Humberto denuncia governo Temer por perseguição política ao cineasta Kleber Mendonça

Humberto: Produtores e artistas são unânimes em reconhecer essa posição mesquinha do Ministério da Cultura contra Kleber. Foto: Roberto Stuckert Filho

Humberto: Produtores e artistas são unânimes em reconhecer essa posição mesquinha do Ministério da Cultura contra Kleber. Foto: Roberto Stuckert Filho

 

Defensor da produção do cinema nacional, o líder da Oposição no Senado, Humberto Costa (PT-PE), denunciou no Congresso Nacional, nesta quarta-feira (30), a perseguição política do governo Temer a um dos maiores cineastas do Brasil na atualidade, Kleber Mendonça Filho.

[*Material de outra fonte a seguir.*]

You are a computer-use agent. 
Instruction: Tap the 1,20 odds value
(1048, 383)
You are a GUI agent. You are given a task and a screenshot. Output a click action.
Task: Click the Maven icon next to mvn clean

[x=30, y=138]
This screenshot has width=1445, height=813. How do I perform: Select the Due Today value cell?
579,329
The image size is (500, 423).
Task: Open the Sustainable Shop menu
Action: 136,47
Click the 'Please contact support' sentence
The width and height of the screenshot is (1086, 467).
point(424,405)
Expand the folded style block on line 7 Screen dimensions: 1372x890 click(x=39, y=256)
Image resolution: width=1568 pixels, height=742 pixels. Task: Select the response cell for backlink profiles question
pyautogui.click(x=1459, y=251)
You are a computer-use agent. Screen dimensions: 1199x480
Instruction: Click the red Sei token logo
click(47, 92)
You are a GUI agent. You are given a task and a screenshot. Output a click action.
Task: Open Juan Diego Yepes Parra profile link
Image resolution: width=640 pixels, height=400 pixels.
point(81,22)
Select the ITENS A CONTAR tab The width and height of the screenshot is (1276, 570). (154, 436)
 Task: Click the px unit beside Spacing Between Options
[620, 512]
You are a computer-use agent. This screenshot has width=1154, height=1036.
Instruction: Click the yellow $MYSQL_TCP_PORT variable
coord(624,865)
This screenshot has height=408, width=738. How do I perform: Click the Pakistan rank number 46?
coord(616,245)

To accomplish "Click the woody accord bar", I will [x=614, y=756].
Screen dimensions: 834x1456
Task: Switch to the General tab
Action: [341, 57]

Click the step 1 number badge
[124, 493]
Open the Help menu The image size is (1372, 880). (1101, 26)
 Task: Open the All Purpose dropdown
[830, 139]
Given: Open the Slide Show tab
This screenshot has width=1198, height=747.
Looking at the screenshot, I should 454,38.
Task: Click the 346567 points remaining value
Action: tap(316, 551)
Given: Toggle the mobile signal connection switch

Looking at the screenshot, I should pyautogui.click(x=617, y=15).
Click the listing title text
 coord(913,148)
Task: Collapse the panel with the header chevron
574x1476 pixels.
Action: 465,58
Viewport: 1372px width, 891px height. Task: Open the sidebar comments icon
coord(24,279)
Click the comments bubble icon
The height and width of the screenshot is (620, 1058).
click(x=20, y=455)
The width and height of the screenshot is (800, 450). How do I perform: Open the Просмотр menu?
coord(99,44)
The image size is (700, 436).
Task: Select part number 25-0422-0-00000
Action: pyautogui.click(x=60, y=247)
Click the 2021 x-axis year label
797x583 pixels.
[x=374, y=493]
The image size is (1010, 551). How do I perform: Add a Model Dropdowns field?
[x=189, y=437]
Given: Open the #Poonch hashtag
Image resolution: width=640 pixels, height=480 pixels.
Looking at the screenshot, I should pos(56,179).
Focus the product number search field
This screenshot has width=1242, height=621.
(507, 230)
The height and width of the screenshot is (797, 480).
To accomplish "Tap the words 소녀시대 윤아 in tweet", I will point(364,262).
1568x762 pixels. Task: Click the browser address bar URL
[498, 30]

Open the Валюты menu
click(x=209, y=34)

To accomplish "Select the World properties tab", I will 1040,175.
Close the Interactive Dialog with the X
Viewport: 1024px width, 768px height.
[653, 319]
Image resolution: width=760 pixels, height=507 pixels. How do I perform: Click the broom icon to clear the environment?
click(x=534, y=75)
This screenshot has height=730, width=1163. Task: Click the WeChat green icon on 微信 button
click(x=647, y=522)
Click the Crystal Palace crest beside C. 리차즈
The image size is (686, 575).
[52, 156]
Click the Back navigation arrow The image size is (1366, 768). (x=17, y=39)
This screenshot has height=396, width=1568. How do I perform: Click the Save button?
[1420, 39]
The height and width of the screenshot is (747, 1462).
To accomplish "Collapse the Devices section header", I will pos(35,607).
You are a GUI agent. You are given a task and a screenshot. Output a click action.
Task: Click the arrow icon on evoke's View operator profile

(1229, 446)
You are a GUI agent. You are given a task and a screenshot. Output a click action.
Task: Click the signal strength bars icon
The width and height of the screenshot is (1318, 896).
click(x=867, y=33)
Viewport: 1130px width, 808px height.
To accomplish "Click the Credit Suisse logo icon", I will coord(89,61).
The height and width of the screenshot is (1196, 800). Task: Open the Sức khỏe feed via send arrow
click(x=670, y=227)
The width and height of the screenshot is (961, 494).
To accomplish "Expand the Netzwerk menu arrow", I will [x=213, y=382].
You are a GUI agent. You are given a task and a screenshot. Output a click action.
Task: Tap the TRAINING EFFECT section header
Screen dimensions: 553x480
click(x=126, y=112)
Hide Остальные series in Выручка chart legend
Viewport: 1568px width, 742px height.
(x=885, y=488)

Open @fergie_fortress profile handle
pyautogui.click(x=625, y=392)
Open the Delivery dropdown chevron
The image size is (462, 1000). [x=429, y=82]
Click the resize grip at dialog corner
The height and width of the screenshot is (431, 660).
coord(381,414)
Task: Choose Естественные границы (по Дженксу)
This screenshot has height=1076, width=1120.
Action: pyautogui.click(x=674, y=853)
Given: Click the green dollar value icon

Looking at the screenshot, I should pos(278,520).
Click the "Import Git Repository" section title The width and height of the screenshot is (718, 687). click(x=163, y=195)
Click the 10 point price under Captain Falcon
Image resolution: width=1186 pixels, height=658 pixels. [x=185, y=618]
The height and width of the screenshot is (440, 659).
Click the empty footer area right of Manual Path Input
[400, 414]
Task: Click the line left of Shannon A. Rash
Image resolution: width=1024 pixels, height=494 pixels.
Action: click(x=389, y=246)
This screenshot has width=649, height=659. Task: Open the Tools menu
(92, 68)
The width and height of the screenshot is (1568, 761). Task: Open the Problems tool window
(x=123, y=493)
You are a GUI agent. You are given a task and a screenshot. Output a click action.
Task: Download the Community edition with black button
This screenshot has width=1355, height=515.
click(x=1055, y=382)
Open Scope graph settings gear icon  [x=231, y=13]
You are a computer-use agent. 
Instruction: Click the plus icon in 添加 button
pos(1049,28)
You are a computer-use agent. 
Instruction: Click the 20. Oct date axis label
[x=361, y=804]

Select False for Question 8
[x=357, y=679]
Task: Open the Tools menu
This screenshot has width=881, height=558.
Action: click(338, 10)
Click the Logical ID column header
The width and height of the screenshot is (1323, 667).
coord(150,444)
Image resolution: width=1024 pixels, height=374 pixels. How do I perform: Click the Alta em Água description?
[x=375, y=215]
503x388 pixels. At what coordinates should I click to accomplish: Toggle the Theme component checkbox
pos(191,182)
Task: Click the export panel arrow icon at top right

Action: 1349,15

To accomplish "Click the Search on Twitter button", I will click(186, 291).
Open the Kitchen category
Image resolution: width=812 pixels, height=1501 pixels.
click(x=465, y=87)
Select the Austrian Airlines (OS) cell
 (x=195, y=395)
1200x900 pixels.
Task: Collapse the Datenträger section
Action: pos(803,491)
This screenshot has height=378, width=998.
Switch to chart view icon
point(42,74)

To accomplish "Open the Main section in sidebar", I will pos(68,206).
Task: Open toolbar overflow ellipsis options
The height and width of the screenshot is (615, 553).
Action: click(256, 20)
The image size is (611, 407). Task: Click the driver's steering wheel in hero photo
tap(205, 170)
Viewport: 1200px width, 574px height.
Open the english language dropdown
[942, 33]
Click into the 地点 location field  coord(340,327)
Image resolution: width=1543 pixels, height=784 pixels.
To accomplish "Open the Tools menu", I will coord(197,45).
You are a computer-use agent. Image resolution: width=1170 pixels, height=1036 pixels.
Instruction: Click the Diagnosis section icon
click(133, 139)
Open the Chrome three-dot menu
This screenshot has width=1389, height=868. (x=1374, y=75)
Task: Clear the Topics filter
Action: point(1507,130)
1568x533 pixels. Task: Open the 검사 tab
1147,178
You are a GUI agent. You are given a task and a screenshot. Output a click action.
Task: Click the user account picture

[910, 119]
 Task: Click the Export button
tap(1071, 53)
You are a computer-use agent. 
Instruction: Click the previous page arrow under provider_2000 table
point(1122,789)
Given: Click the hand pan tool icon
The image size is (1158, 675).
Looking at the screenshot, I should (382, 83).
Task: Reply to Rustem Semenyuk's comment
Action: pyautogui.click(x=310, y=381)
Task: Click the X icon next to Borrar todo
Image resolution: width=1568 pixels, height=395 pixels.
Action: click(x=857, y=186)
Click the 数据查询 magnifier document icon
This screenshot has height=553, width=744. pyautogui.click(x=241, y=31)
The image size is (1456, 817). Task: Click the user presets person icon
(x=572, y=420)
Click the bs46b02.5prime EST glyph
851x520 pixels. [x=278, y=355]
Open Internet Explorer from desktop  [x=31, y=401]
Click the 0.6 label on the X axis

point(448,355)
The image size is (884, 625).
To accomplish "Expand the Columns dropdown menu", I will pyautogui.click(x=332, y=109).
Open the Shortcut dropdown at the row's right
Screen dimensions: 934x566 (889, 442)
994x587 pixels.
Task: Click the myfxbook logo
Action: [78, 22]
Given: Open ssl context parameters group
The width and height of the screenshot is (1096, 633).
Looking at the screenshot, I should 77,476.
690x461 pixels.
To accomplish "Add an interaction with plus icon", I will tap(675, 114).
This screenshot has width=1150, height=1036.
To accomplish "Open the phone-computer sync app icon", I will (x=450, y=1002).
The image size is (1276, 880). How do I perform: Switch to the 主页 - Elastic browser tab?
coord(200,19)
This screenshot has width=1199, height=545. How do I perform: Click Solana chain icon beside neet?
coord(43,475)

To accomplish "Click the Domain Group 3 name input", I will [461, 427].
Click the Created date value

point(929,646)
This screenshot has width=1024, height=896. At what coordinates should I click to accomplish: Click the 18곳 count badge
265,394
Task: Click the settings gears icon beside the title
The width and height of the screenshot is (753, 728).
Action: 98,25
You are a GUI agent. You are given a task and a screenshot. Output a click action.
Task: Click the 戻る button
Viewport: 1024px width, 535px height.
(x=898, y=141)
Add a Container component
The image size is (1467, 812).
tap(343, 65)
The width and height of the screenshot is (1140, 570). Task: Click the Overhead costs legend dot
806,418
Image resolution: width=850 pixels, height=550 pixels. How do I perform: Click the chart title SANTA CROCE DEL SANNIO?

O parlamentar deverá apresentar requerimento de convocação do ministro da Cultura, Sérgio Sá Leitão, para tratar do tema. “Produtores e artistas são unânimes em reconhecer essa posição mesquinha do Ministério da Cultura contra Kleber. Ele tem a minha solidariedade, pois está sendo perseguido por esse governo em razão dos seus talentos, competências e opiniões”, ressaltou Humberto.

O senador explicou que a pasta puniu o autor pernambucano por uma suposta captação de recursos irregular feita para o filme O Som ao Redor, ainda em 2009. Kleber já havia deixado a Fundação Joaquim Nabuco (Fundaj) no ano passado, onde trabalhava há mais de uma década, após “mesquinhez política do então ministro da Educação Mendonça Filho”.

“Mendonça havia aberto uma verdadeira caçada aos funcionários da Fundaj que se opuseram ao golpe contra Dilma. Agora, é a vez do MinC, que está cobrando a devolução de uma verba que a própria pasta autorizou e que foi captada para um dos mais premiados filmes da produção cultural do diretor pernambucano”, afirmou Humberto.

O parlamentar ressaltou que essas medidas do governo foram tomadas depois das contundentes críticas feitas pelo cineasta ao golpe e que ganharam dimensão internacional ao serem levadas ao Festival de Cannes pelo elenco e direção do filme Aquarius, com o qual Kleber concorreu.

O senador lembrou que, de imediato, a primeira retaliação “desse governo nanico e tacanho” foi impedir que uma obra cinematográfica da dimensão de Aquarius fosse indicada para representar o Brasil no prêmio internacional do Oscar.

Humberto detalhou o atual entrave do governo com o diretor: a Cultura pede a devolução de R$ 2,2 milhões por conta de uma suposta captação de recursos para a produção de O Som ao Redor. O MinC alega que o orçamento total do filme, de 2009, deveria ser de R$ 1,3 milhão, mas a produção teria custado R$1,7 milhão.

“Só que ocorre que o valor captado por meio do edital de 2009 correspondeu, em termos de recursos federais, a exatamente o previsto no edital, sendo que o valor excedente foi captado por meio de edital do Estado de Pernambuco, portanto recursos estaduais, o que era permitido, já que a redação se cingia apenas a novas captações de recursos federais”, explicou.

O líder da Oposição ainda observou que Kleber Mendonça só recorreu ao edital do governo estadual depois que teve o aval do próprio Ministério da Cultura e da Agência Nacional do Cinema (Ancine) de que a captação não violaria as normas.

“Isso beira o ridículo. Kleber tem em sua posse, inclusive, os comprovantes que o autorizaram a isso. É inadmissível essa situação. Há uma absoluta indignação no meio cultural”, comentou.
Humberto contou ainda que soube que a atual gestão do Ministério da Cultura comemorou, no gabinete do ministro, essa decisão contra Kleber Mendonça, o que demonstra a “imensa pequenez do governo Temer”.

“É lamentável que um lutador do cinema brasileiro como ele, um expoente dos trabalhadores desse setor tão sem apoio e espaço de visibilidade, esteja sendo usado pelo governo como objeto de uma perseguição somente imaginável sob um presidente de mentalidade estreita como Michel Temer”, concluiu.